Companies should establish both mid- and long-term planning scope for S&OP that corresponds with critical decision-making constraints. The short-term plans should maintain a level of tactical granularity to inform operational decision making, while plans at the mid-term should focus on strategic expansion. Once those plans are in place, S&OP leaders must assess the risks and opportunities that the company faces, and create contingency plans based on those “what-if” scenarios. These contingency plans deliver insight into what the response should be when the supply or demand reality varies from the plan. During this process, companies must ensure that they’re not only assessing potential risk and the corresponding responses, but also establishing parameters to examine the results and course correct in the future as needed.
Ensure your equipment employs state-of-the-art technology
Football equipment has grown increasingly high-tech. The latest developments include accelerometer-outfitted helmets that send hit intensity data to sideline medical staff and a football with a sensor that registers when the goal line has been passed or a first down has been gained. And of course, football pads have grown more streamlined while also providing greater protection from injury.
Great S&OP supporting technology also provides insightful, actionable data—and protects its users from risk. Surprisingly, many companies today still use spreadsheets to conduct S&OP. This is the equivalent of a modern-day football player taking the field in a leather helmet from the 1920s. Spreadsheet-based S&OP results in silos of inaccurate data and prevents the creation of a singular, complete view across all areas of the business.

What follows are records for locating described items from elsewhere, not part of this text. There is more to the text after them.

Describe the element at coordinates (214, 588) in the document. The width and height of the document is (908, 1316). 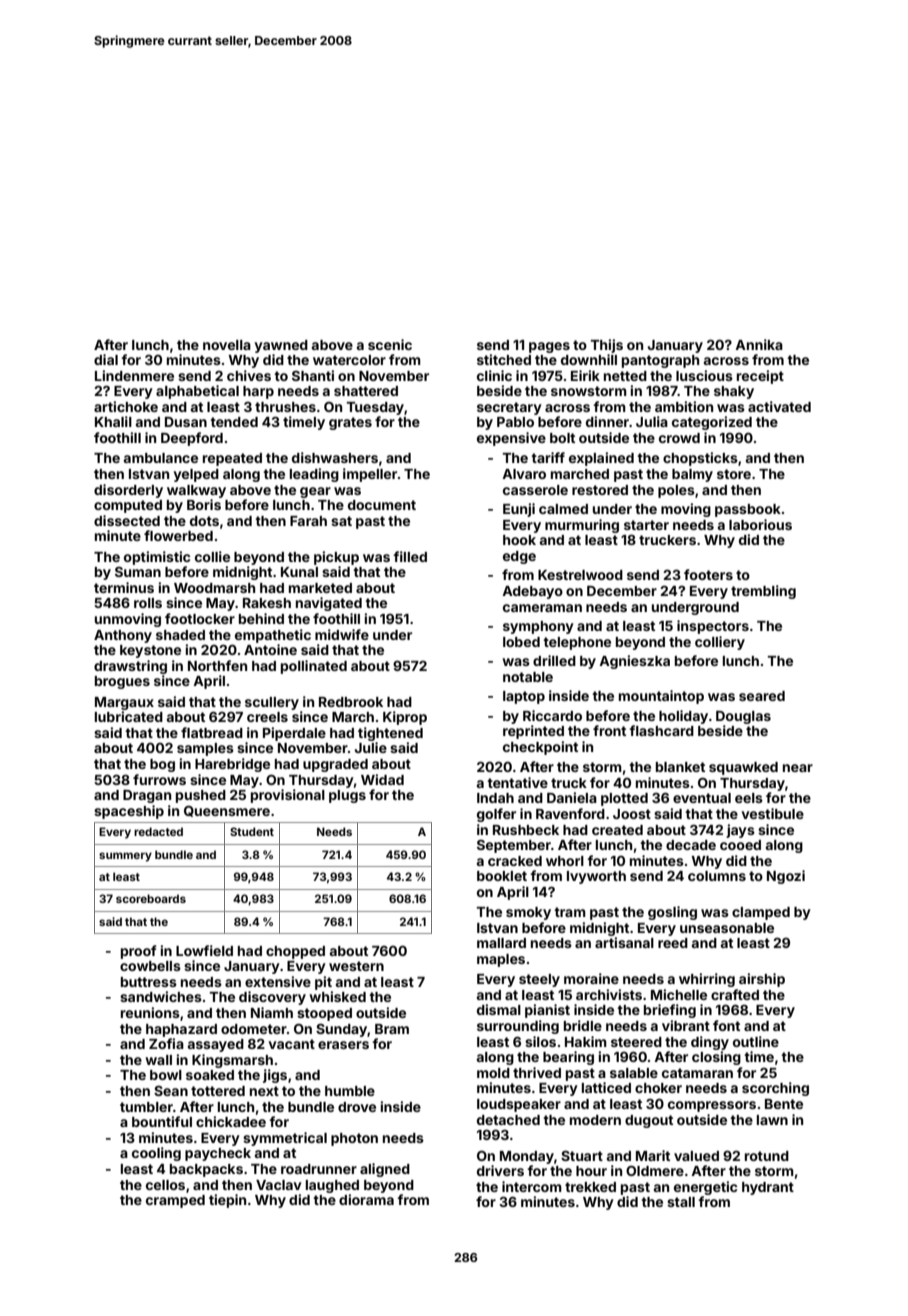
I see `Woodmarsh` at that location.
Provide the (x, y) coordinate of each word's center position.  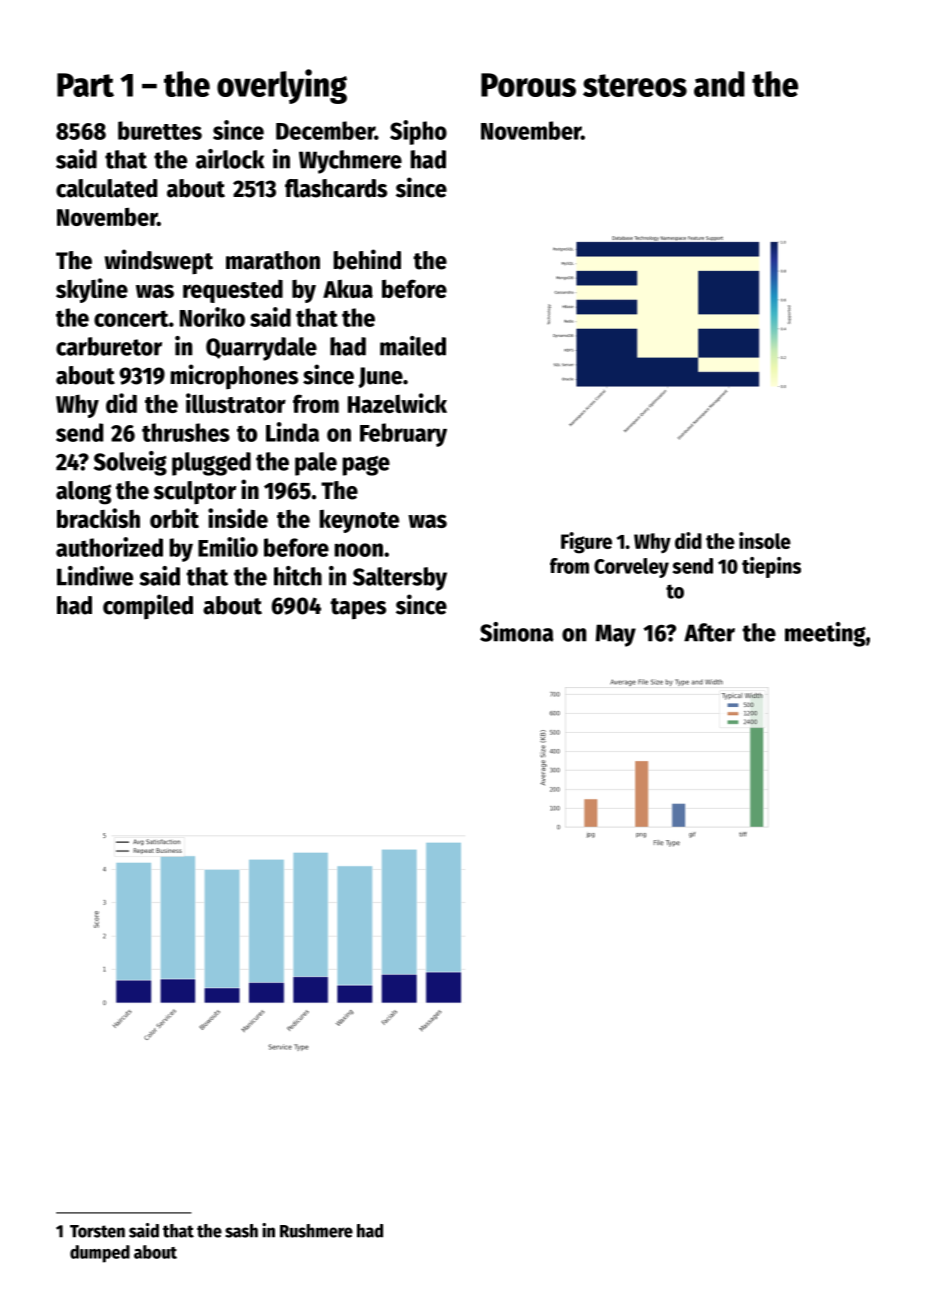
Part (85, 85)
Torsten (97, 1231)
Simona (517, 632)
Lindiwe (95, 576)
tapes (358, 609)
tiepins (771, 567)
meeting (825, 634)
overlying (282, 86)
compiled (148, 606)
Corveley (631, 568)
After (709, 632)
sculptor (195, 492)
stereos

Cloud-based S&OP technology provides a platform-neutral approach that works on both enterprise and mobile platforms. Users can leverage existing systems and easily merge multiple data sources in the cloud and deliver them on demand to anyone, anywhere in the organization. The amount of “big data” required to conduct S&OP requires significant processing power and predictive analytics to empower better decision-making. This kind of technology-empowered visibility enables companies to keep their eye on the “goal line”—their most imperative business objectives.
Manage by the metrics
Football is a game of numbers. Starting running backs are expected to rush for a certain number of yards. The passer rating serves as the key performance indicator of a quarterback. Players and coaches analyze these and numerous other team statistics—as well as those of their opponents—and they are held accountable for these numbers by team management. These stats act as a means by which to unlock areas for improvement and competitive advantage.
S&OP requires winning by the numbers as well. The S&OP team is measured on its ability to perform to plan metrics—and should be held accountable when the numbers don’t meet expectations. S&OP teams develop scenario-based analytics to evaluate tradeoffs among alternative resource scenarios, alternative demand plans, and so on. S&OP technology platforms can push exception-based metrics out to executives using mobile platforms to alert them to changes in the S&OP plan or other sudden changes in business conditions that merit re-planning.
Ultimately, on the football field or in S&OP, winning requires leadership, visibility, teamwork, accountability, and agility. Do you have what it takes to win?